> ACTIVITY: The records below are to be copied exactly, with every picture left out.
====== DATA PROVIDED
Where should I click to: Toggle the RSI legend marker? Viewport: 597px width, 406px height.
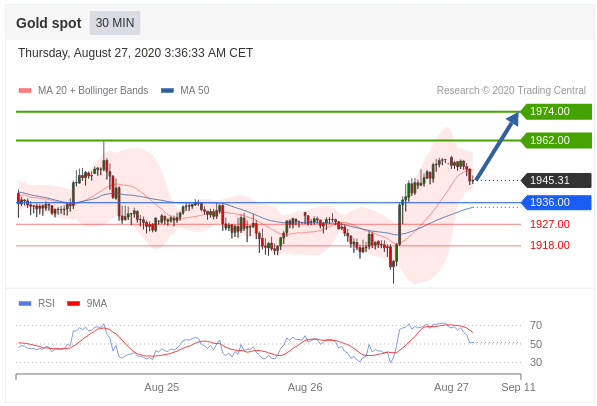point(25,304)
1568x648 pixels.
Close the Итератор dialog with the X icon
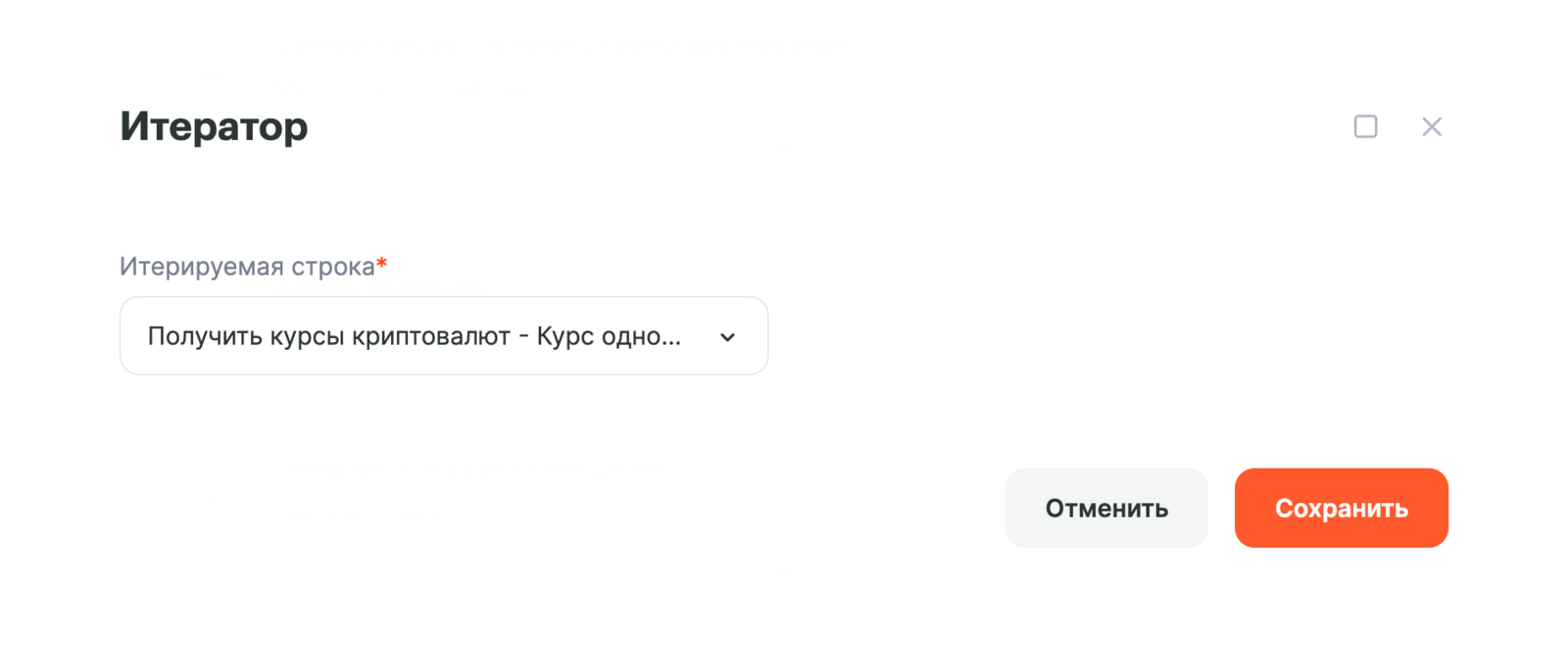coord(1432,126)
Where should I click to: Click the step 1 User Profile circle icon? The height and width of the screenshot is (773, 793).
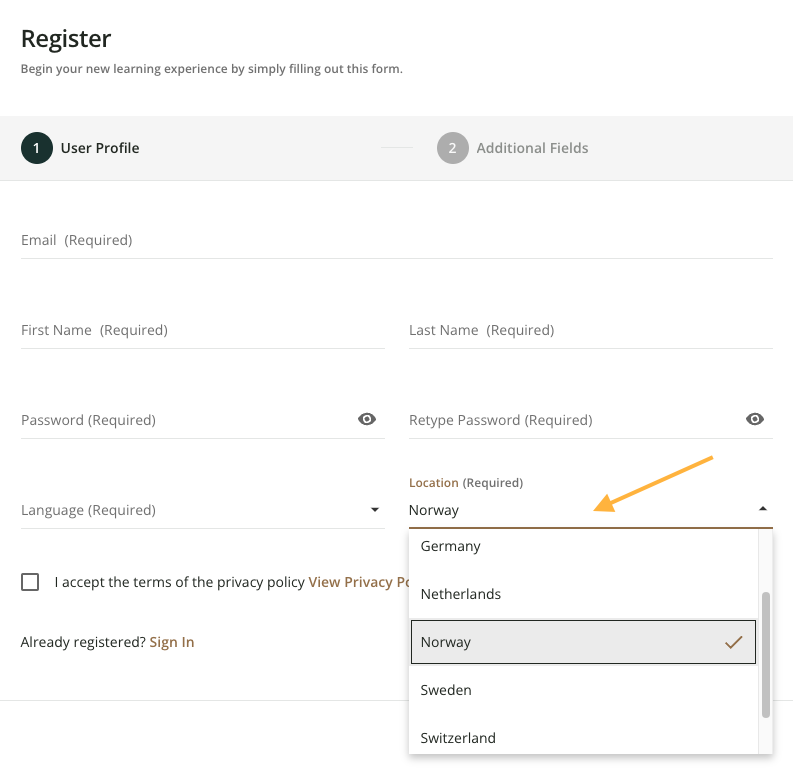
============
> WORKED SOLUTION:
Where should I click to: Toggle the RSI legend marker? Viewport: 597px width, 406px height.
point(25,304)
1568x648 pixels.
Close the Итератор dialog with the X icon
coord(1432,126)
Where should I click to: Click the step 1 User Profile circle icon? The height and width of the screenshot is (773, 793).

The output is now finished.